[Stored data]
• • •
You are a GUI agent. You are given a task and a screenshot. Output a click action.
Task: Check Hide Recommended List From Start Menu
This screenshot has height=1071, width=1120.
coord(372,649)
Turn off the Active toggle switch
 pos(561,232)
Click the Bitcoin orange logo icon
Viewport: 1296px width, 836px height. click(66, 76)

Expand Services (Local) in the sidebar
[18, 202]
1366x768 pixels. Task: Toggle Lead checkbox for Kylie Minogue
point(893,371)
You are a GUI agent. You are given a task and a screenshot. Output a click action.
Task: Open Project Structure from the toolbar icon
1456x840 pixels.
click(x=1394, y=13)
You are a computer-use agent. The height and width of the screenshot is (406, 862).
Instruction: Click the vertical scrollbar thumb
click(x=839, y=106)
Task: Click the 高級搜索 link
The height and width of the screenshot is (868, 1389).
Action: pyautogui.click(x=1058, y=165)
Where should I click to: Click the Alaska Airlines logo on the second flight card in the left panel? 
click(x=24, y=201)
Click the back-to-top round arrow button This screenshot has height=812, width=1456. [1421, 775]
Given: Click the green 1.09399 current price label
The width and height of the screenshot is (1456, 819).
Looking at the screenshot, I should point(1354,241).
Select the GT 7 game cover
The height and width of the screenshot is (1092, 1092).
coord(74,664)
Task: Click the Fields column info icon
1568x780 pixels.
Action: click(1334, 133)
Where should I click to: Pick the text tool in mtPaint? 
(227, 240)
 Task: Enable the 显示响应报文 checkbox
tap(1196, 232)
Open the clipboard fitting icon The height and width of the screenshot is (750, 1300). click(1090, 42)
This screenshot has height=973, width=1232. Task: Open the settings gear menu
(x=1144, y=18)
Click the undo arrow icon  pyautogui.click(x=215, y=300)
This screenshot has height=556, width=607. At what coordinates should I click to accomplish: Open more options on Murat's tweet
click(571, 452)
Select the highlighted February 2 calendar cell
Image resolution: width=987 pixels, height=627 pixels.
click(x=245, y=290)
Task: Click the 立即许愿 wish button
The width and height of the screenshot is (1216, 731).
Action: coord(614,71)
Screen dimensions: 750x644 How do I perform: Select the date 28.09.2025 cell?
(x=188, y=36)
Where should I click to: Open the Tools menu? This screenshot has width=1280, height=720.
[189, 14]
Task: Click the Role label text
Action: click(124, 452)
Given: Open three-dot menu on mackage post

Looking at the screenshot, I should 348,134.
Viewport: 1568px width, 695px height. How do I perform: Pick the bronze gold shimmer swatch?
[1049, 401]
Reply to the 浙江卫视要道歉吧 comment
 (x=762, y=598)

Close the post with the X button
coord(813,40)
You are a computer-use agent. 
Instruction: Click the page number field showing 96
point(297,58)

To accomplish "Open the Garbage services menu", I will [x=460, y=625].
• • •
## EXERCISE DETAILS
In the entries above, find the line with "You are a computer-use agent. The" and the line with "Task: Click the 高級搜索 link", then restate word for word both of them and every line between, with nothing more.

## EXERCISE RESPONSE
You are a computer-use agent. The height and width of the screenshot is (406, 862).
Instruction: Click the vertical scrollbar thumb
click(x=839, y=106)
Task: Click the 高級搜索 link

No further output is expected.